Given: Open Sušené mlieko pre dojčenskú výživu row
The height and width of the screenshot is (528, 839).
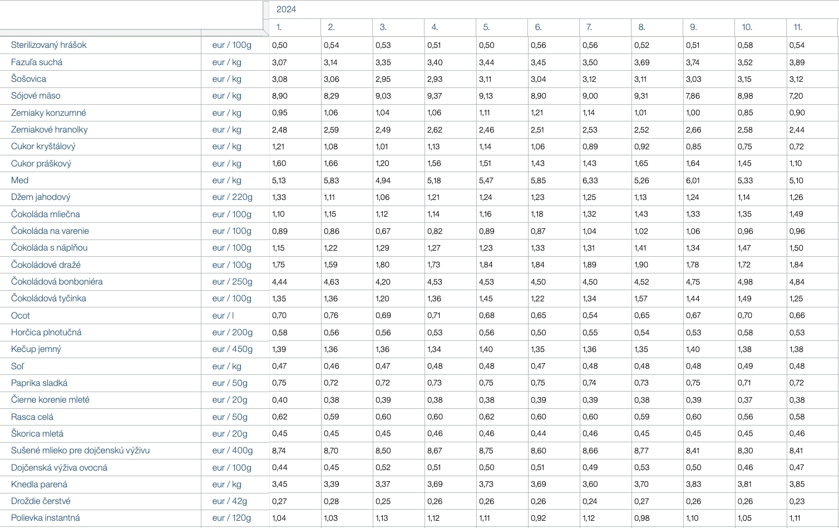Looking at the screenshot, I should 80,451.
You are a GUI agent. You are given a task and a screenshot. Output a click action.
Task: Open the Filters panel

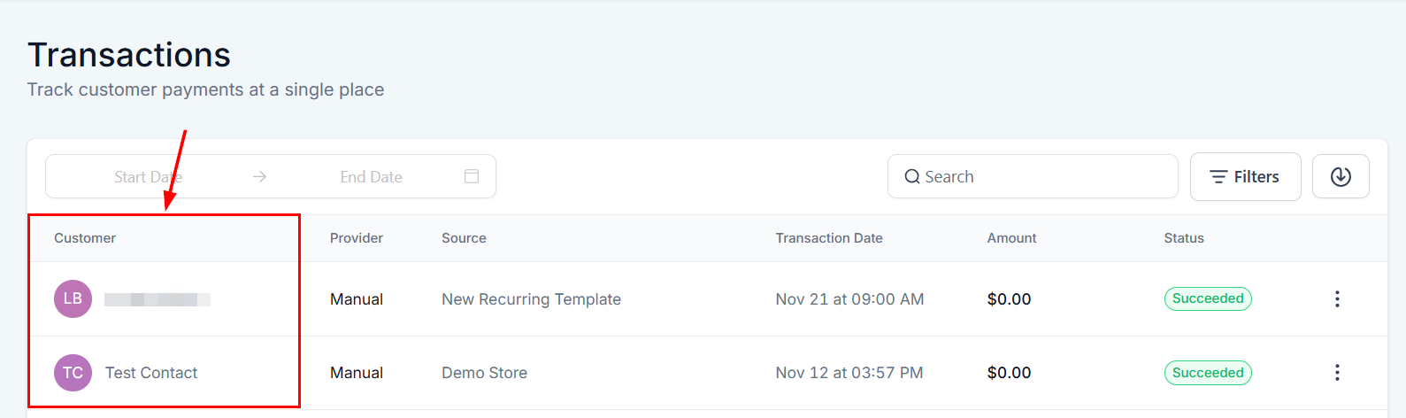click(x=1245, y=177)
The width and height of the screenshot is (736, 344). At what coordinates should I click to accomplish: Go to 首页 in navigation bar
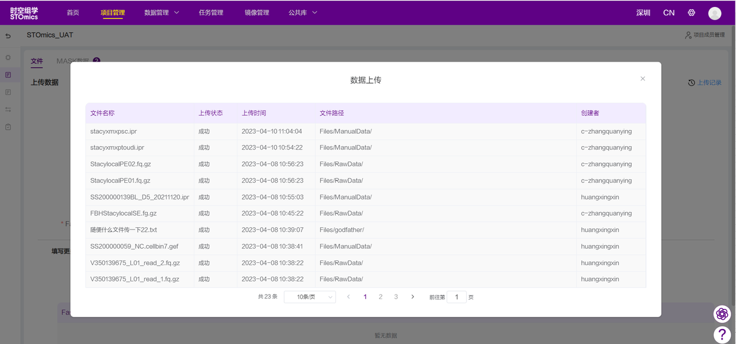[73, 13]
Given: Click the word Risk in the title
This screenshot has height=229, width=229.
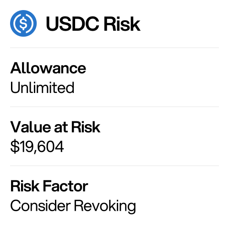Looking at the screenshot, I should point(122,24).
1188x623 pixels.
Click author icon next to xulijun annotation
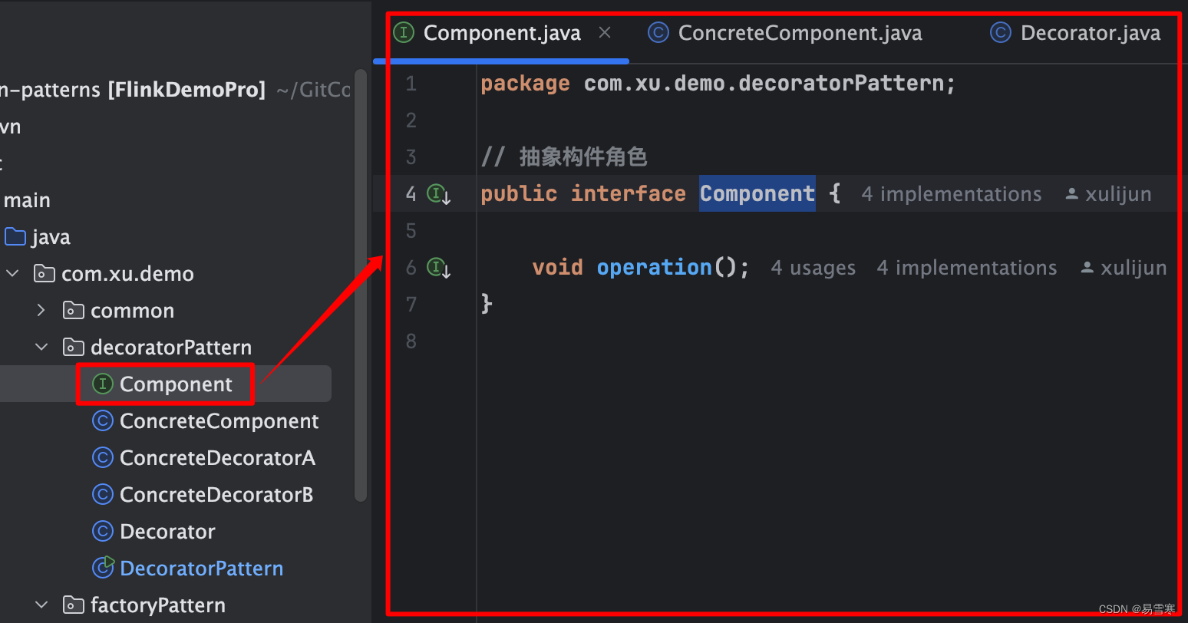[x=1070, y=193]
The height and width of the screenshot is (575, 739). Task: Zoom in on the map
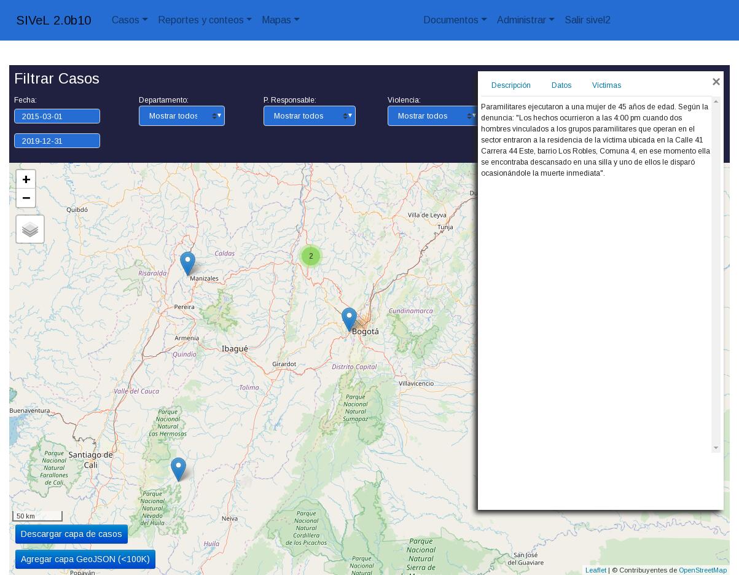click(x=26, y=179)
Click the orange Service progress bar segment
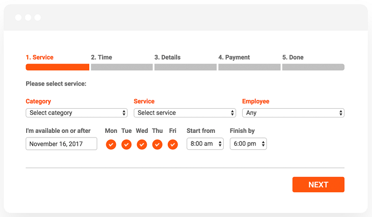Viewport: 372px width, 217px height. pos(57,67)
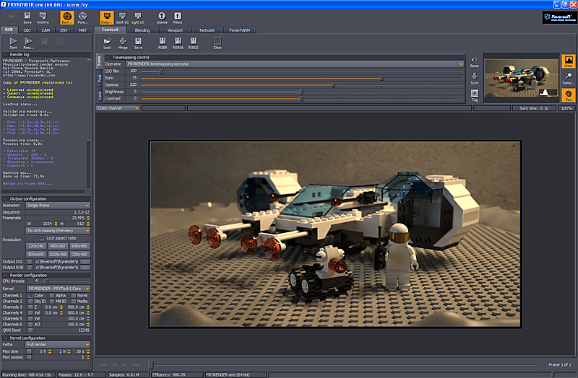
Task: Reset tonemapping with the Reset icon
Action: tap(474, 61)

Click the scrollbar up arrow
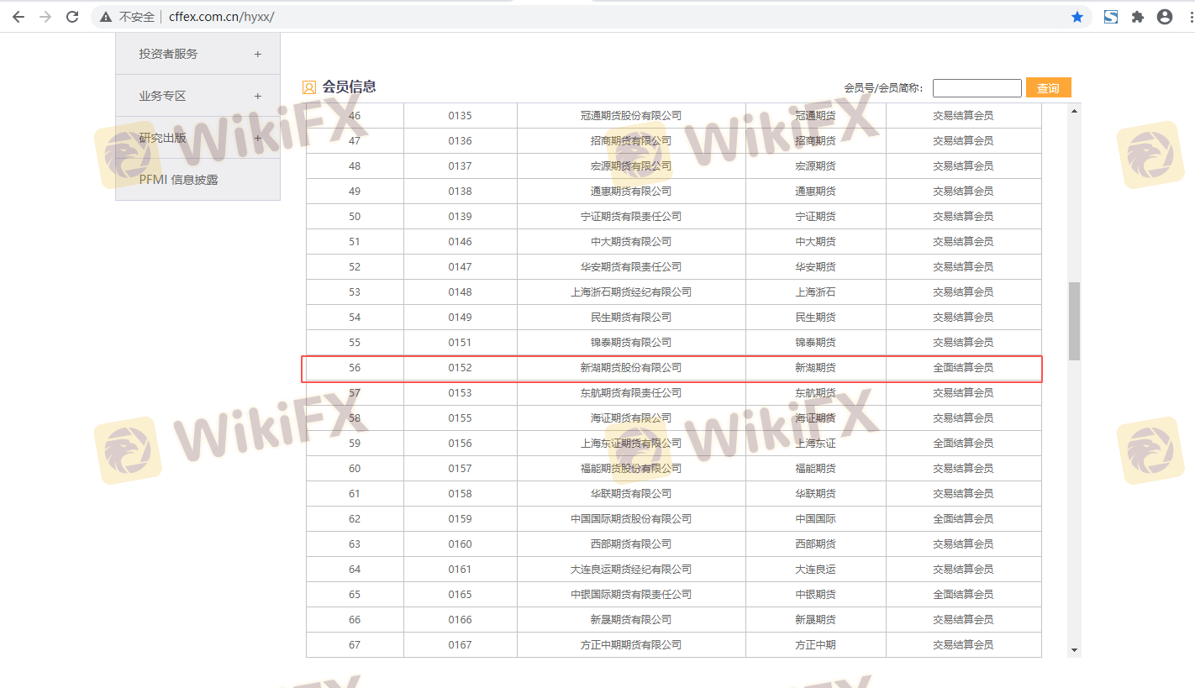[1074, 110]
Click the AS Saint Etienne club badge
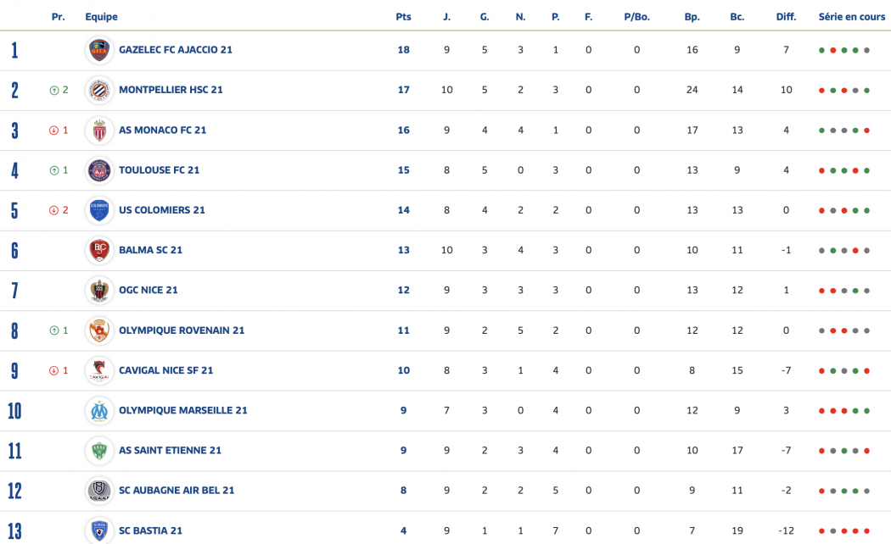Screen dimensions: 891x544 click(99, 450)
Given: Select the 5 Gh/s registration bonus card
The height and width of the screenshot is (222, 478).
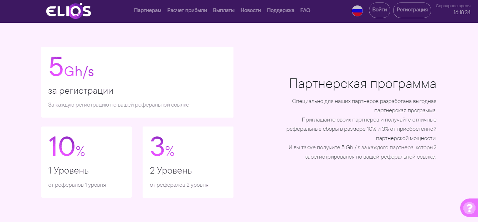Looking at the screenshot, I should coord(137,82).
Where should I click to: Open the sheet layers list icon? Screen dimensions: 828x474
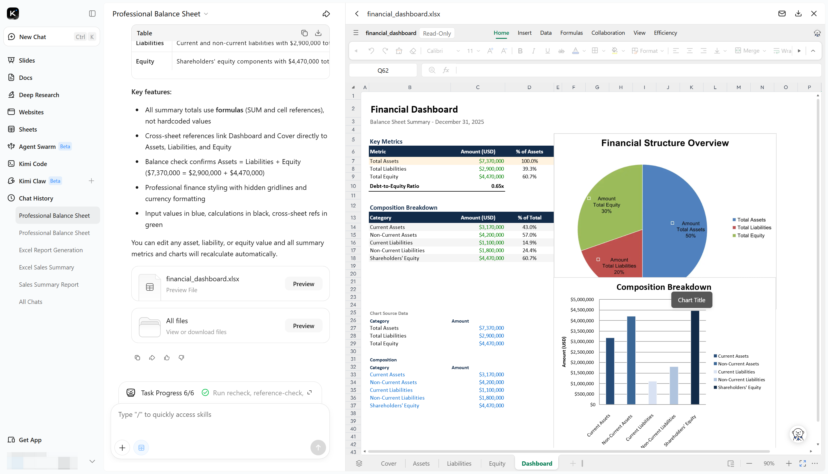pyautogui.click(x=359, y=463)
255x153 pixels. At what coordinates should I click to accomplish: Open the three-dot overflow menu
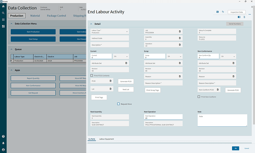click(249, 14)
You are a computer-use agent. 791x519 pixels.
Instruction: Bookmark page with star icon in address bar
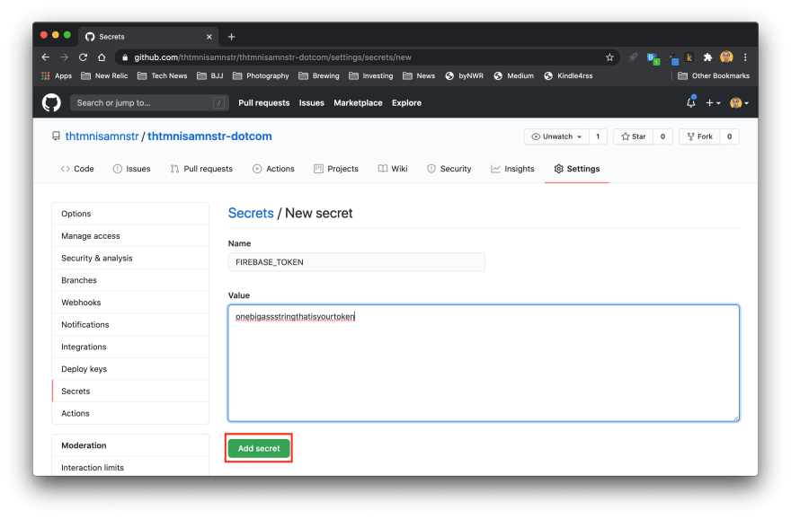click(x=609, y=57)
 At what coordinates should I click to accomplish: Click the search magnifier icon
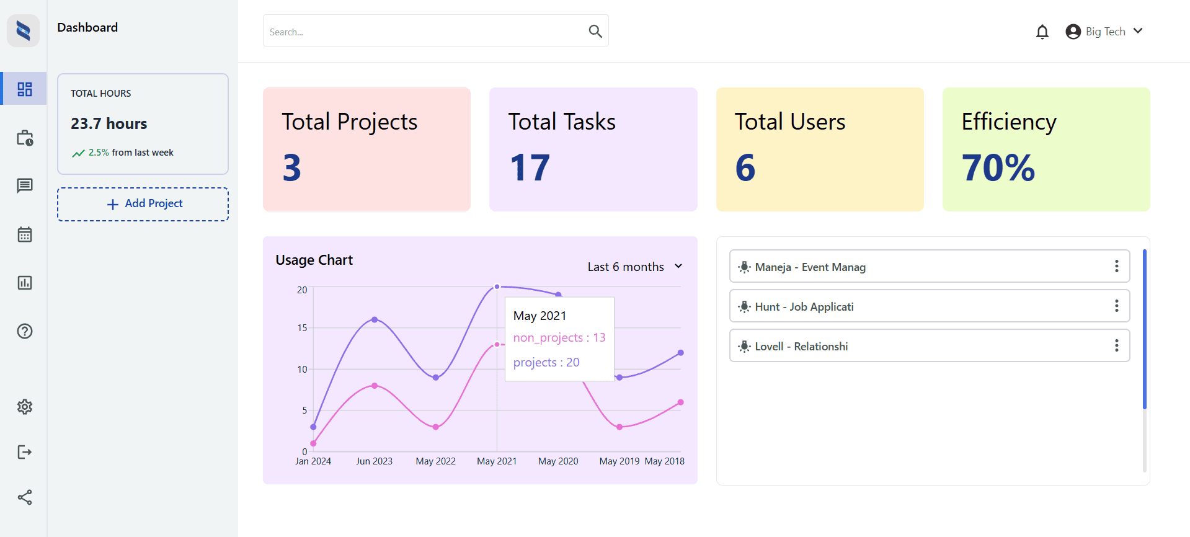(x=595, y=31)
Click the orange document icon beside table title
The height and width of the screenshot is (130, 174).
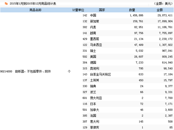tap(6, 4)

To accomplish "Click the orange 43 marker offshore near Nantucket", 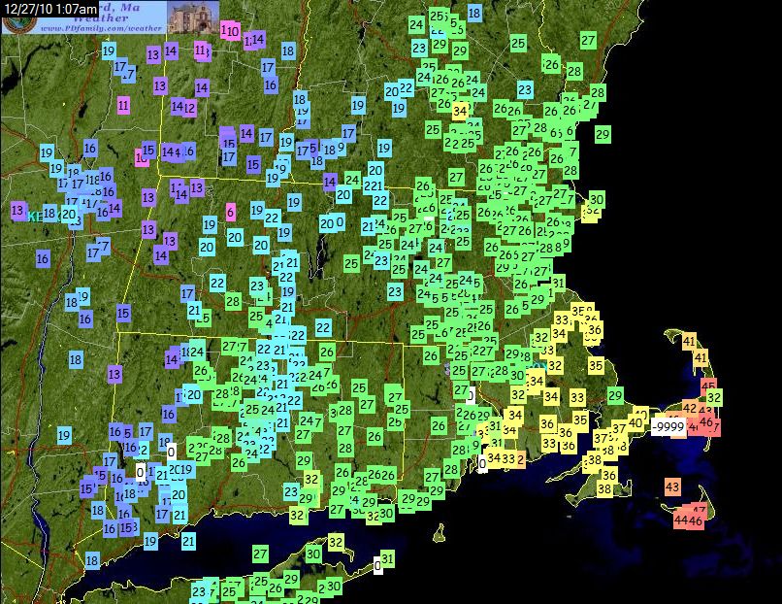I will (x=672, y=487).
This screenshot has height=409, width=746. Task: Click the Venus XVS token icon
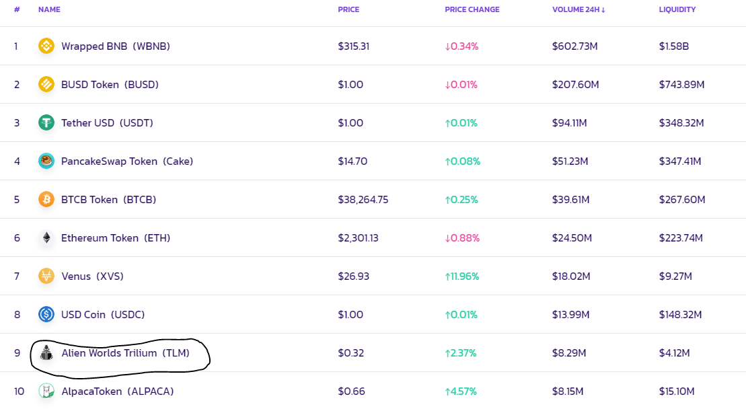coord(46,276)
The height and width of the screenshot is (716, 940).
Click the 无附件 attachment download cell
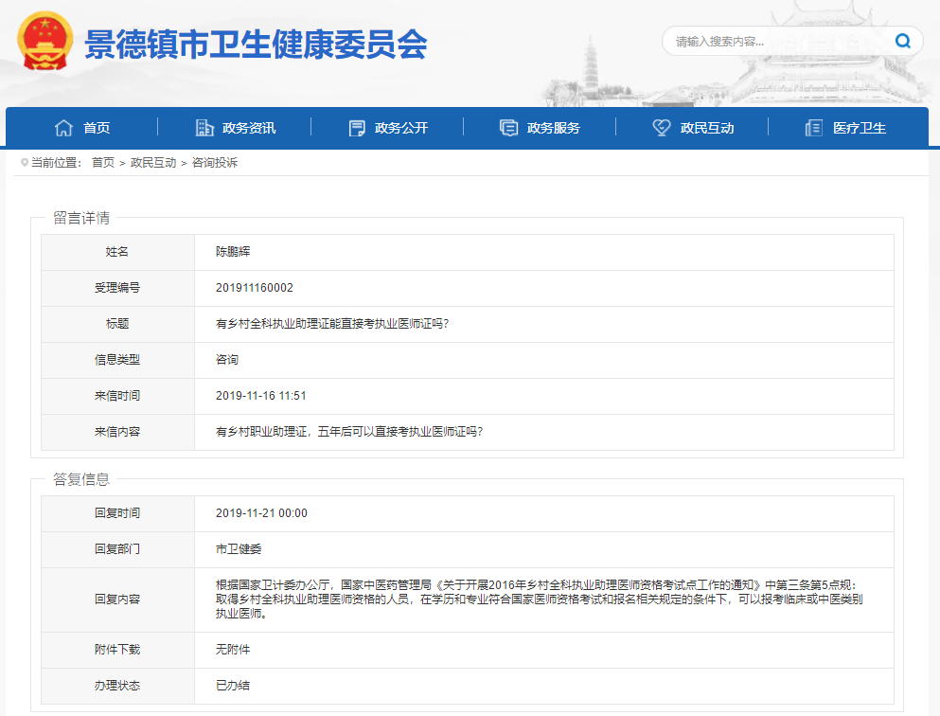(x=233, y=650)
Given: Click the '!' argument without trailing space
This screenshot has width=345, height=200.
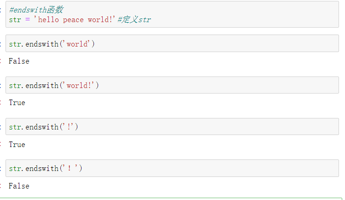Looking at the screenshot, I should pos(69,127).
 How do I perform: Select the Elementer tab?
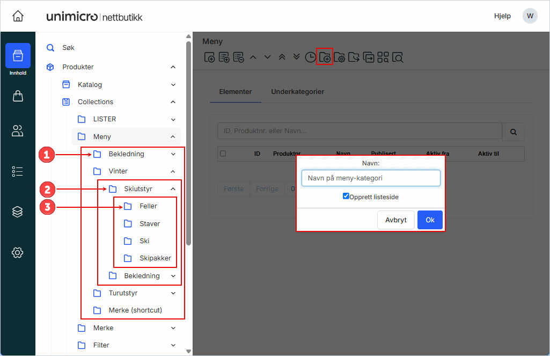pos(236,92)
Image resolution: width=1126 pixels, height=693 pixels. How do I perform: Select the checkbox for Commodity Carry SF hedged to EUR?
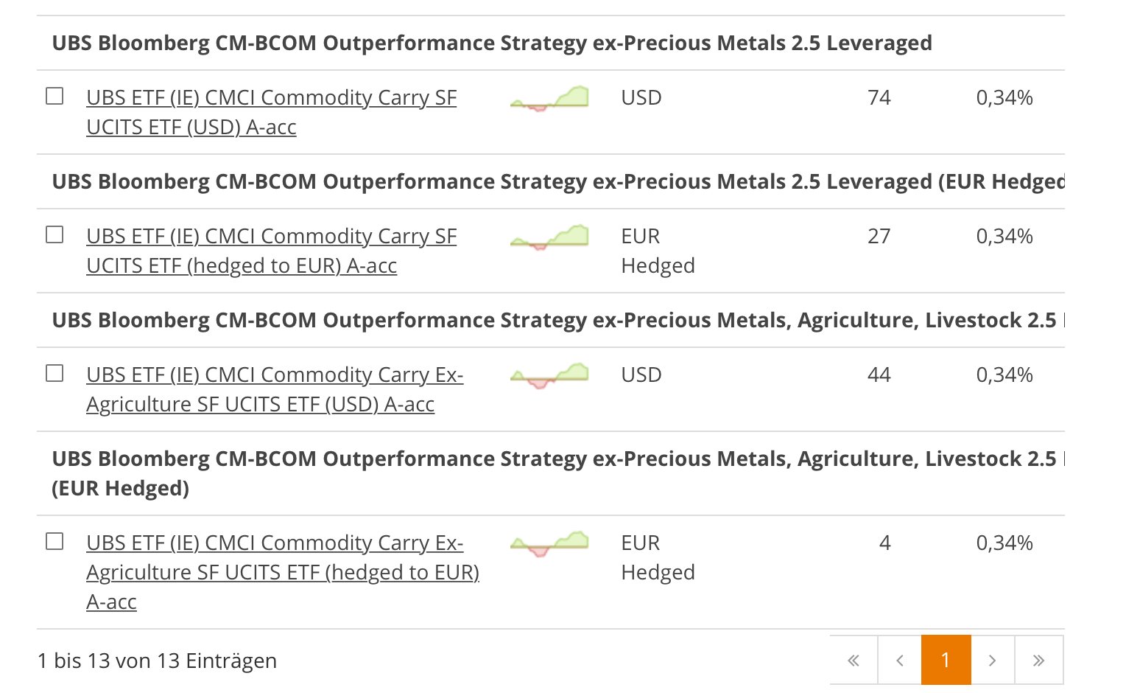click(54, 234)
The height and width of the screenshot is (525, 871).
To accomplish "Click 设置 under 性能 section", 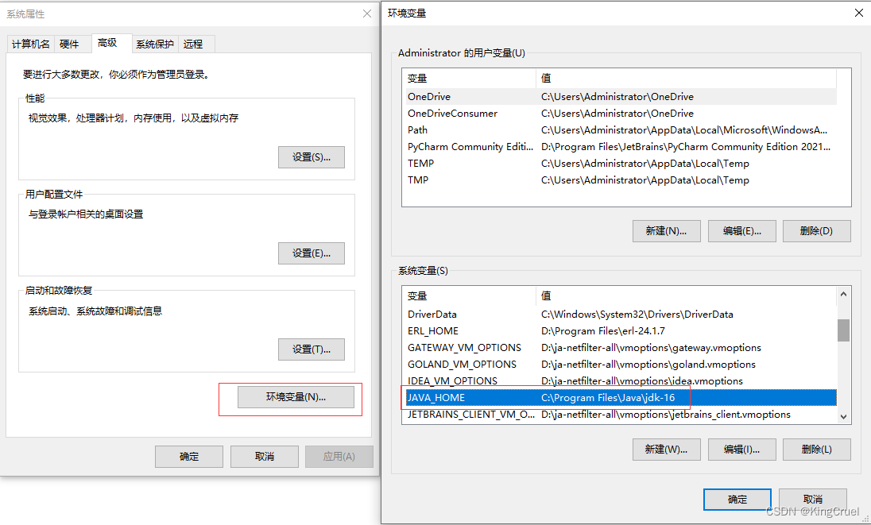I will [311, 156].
########################################
• _PROBLEM REQUIREMENTS_
Return every line holding the word "agent" from the records.

• _ANSWER TO THIS EXERCISE_
You are a GUI agent. You are given a task and a screenshot. Output a click action.
You are a computer-use agent. 791x519 pixels.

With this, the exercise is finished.